The lawsuit was initiated last June in New York federal court on behalf of Warner Bros., Universal, Sony, EMI, and most of the major publishers alleging rampant copyright infringement on LimeWire, one of the oldest file-sharing services. It continued to operate until late last year, until it was shut down as the result of an injunction in a separate case.
On Monday, the parties submitted papers that stipulated voluntary dismissal of the lawsuit. Exact details of the agreement aren’t known, but according to the court filing, “Defendants and each Plaintiff shall each bear its own costs of suit, including attorney’s fees.”
LimeWire is currently battling on another front, defending itself from more than $1 billion in claimed damages from record labels. Last May, federal judge Kimba Wood ruled on summary judgment that the peer-to-peer company was guilty of inducing copyright infringement, committing copyright infringement and practicing unfair competition. In the past few months, as that case heads to a May jury trial, LimeWire has been kicking up a fight in the discovery portion of the case, demanding to see sensitive record industry documents to show that claims of revenue losses are exaggerated.
The separate case brought by music publishers was brought in the aftermath of Wood’s May 2010 decision.
Many of the publishers (whose parent companies control the record labels pursuing the $1 billion case) may have thought that getting a similar summary judgment order would be easy. Instead, LimeWire fought hard, insisting that the plaintiffs turn over appropriate documents proving their ownership over allegedly infringed published works.

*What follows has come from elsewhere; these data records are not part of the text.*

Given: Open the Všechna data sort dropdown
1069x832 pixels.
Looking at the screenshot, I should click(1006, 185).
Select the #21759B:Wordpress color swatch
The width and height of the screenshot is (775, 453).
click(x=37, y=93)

Last month, the music publishers’ lawsuit against LimeWire was referred by Judge Wood to a magistrate judge with a direction to begin pursuing a discovery schedule that would settle the ownership issue in advance of a summary judgement ruling. Warner, Sony, and other music majors will continue to battle with LimeWire in what might be called “The Main Event,” but the new settlement will save music publishing divisions the pain of going through this discovery.